The existing gimple_build_vector function cannot be used
for SVE vector types because it relies on the type
associated with the tree_vector_builder having a constant
number of subparts. Even if that limitation were lifted, the
possibility of tree_vector_builder patterns being used is
inappropriate.

The new function takes a vector type and vec of tree nodes
giving the element values to put into the built vector, instead of an
instance of tree_vector_builder. If the number of values is zero then
a zero constant is built. If all values are constant then a vector
constant is built.
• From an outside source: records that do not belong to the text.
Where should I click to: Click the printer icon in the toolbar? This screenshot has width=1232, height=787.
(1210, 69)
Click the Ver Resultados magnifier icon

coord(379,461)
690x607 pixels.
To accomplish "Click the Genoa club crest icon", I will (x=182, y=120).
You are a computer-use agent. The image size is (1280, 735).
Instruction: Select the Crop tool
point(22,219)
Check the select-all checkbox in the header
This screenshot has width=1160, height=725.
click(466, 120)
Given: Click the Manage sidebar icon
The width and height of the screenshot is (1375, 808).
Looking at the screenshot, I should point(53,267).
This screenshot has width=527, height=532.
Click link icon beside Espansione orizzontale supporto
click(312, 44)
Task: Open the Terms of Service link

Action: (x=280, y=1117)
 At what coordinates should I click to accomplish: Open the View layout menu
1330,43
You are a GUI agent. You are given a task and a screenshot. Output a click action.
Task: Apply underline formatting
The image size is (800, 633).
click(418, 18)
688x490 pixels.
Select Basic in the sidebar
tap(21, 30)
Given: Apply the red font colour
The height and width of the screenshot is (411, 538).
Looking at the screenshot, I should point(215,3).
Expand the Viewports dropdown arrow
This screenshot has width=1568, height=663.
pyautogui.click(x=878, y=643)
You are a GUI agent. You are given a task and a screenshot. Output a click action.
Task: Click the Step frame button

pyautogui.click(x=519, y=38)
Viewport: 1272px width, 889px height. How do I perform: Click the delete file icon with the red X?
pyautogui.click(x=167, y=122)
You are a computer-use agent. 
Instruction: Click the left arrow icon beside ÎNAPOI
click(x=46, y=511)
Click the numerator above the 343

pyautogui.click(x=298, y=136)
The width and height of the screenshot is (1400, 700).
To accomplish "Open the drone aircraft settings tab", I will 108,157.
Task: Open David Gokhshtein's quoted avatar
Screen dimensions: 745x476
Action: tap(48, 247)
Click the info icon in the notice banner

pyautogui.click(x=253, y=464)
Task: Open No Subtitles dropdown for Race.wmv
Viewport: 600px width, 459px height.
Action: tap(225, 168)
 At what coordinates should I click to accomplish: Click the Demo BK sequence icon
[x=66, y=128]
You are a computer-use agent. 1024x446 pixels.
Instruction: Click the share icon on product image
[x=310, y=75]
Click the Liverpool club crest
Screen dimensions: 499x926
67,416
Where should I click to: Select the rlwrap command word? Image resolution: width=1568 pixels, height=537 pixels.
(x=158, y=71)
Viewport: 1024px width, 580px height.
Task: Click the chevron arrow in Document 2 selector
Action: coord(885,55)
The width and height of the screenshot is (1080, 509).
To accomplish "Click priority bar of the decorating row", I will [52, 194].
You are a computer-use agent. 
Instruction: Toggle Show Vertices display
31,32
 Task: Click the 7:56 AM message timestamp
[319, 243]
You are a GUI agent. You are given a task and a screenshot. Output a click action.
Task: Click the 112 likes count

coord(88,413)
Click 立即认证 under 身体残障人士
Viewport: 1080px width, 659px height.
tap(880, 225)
Otherwise, a new constructor node is created.

gcc/ChangeLog:

	* gimple-fold.cc (gimple_build_vector_from_elems): Define a
	new function to build a vector from a list of elements that need
	not be complete.
	* gimple-fold.h (gimple_build_vector_from_elems): Declare a new
	function and a simpler overloaded version with fewer parameters.
	* tree-vect-slp.cc (vect_create_constant_vectors):
	Use gimple_build_vector_from_elems instead of
	duplicate_and_interleave to create non-uniform constant
	vectors for BB SLP vectorization.
---
 gcc/gimple-fold.cc   | 55 ++++++++++++++++++++++++++++++++++++++++++++
 gcc/gimple-fold.h    | 14 +++++++++++
 gcc/tree-vect-slp.cc | 40 +++++++++++++++++++++++++-------
 3 files changed, 101 insertions(+), 8 deletions(-)
  

Comments

Richard Biener June 9, 2026, 9:33 a.m. UTC | #1
On Wed, Jun 3, 2026 at 5:20 PM Christopher Bazley <chris.bazley@arm.com> wrote:
>
> Created a new function, gimple_build_vector_from_elems,
> for use when creating vectorized definitions for basic block
> vectorization in vect_create_constant_vectors.
>
> The existing gimple_build_vector function cannot be used
> for SVE vector types because it relies on the type
> associated with the tree_vector_builder having a constant
> number of subparts. Even if that limitation were lifted, the
> possibility of tree_vector_builder patterns being used is
> inappropriate.
>
> The new function takes a vector type and vec of tree nodes
> giving the element values to put into the built vector, instead of an
> instance of tree_vector_builder. If the number of values is zero then
> a zero constant is built. If all values are constant then a vector
> constant is built. Otherwise, a new constructor node is created.
>
> gcc/ChangeLog:
>
>         * gimple-fold.cc (gimple_build_vector_from_elems): Define a
>         new function to build a vector from a list of elements that need
>         not be complete.
>         * gimple-fold.h (gimple_build_vector_from_elems): Declare a new
>         function and a simpler overloaded version with fewer parameters.
>         * tree-vect-slp.cc (vect_create_constant_vectors):
>         Use gimple_build_vector_from_elems instead of
>         duplicate_and_interleave to create non-uniform constant
>         vectors for BB SLP vectorization.
> ---
>  gcc/gimple-fold.cc   | 55 ++++++++++++++++++++++++++++++++++++++++++++
>  gcc/gimple-fold.h    | 14 +++++++++++
>  gcc/tree-vect-slp.cc | 40 +++++++++++++++++++++++++-------
>  3 files changed, 101 insertions(+), 8 deletions(-)
>
> diff --git a/gcc/gimple-fold.cc b/gcc/gimple-fold.cc
> index 1ceb5aa5fba..3462c5acb6e 100644
> --- a/gcc/gimple-fold.cc
> +++ b/gcc/gimple-fold.cc
> @@ -11425,6 +11425,61 @@ gimple_build_vector (gimple_stmt_iterator *gsi,
>    return builder->build ();
>  }
>
> +/* Build a vector of type VECTYPE from a partial list of ELTS, handling the case
> +   in which some elements are non-constant.  The list of values may be shorter
> +   than the minimum number of subparts implied by VECTYPE. (When the vector
> +   type is variable-length, the actual number of subparts may not be known.)
> +   Omitted elements are implicitly zero.
> +
> +   Return a gimple value for the result, inserting any new instructions
> +   to GSI honoring BEFORE and UPDATE.  */
> +
> +tree
> +gimple_build_vector_from_elems (gimple_stmt_iterator *gsi, bool before,
> +                               gsi_iterator_update update, location_t loc,
> +                               tree vectype, const vec<tree> &elts)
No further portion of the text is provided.